Inconsistent query timeouts when using FOREACH loops to insert vertices

Hi, new to this community (and databases in general).

I am using TigerGraph as part of a project aiming to store and use traceability data in graph databases. The data is given in JSON format and describes a certain event as well as its links to other events. We represent this as a “main” vertice for the event and several other vertices linked to the events, representing things such as groups they are a part of. The amount of vertices linked to an event can vary and two event vertices can be linked to the same “other” vertices. In order to insert the linked vertices we use FOREACH loops like the following:

 FOREACH i IN range[0, groupJson.size()-1] DO
  /* 
  [
      {
        "identifier": "id",
        "name": "name"
      } 
  ]*/
    groupIdentifier = groupJson.getJsonObject(i).getString("identifier");
    groupName = groupJson.getJsonObject(i).getString("name");
    INSERT INTO eventGroup VALUES (groupIdentifier, groupName);
    INSERT INTO PART_OF VALUES (eventIdentifier,groupIdentifier);
  END;
  
  FOREACH j IN range[0, sourceJson.size()-1] DO
  /*
  [
      {
        "identifier": "id",
        "name": "name",
        "link": "link"
      } 
  ]*/
    sourceIdentifier = sourceJson.getJsonObject(j).getString("identifier");
    sourceName = sourceJson.getJsonObject(j).getString("name");
    sourceLink = sourceJson.getJsonObject(j).getString("link");
    INSERT INTO source VALUES (sourceIdentifier, sourceName, sourceLink);
    INSERT INTO SOURCE VALUES (eventIdentifier event, sourceIdentifier source);
  END;

Both sourceJson and groupJson are received as strings which are parsed to JSON arrays.

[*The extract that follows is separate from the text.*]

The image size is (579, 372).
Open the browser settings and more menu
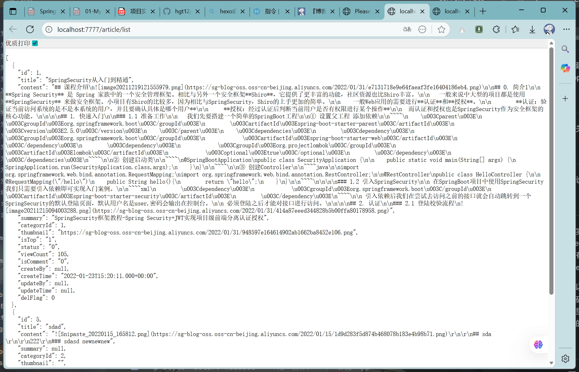point(566,29)
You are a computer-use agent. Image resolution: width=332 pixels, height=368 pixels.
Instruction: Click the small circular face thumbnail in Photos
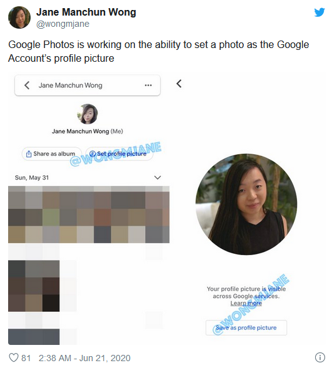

This works fine most of the time and the query as a whole can usually be executed very fast. The problem is that occasionally the loops seem to get stuck and iterate forever eventually causing a timeout. The cause of this is unknown and does not seem to be consistent. The same set of parameters may work fine one execution but time out at another. We have also confirmed that the timeouts only happen if both FOREACH loops are used. If one is removed timeouts never occur and everything else works as it should. Does anyone know what is going on?

How big can these get?
As in, how big can sourceJson.size() and groupJson.size() get?

There is no formal size limit but the largest size we’ve ever had is 13 for sources. Of the events we’ve used so far none was part of more than 5 groups.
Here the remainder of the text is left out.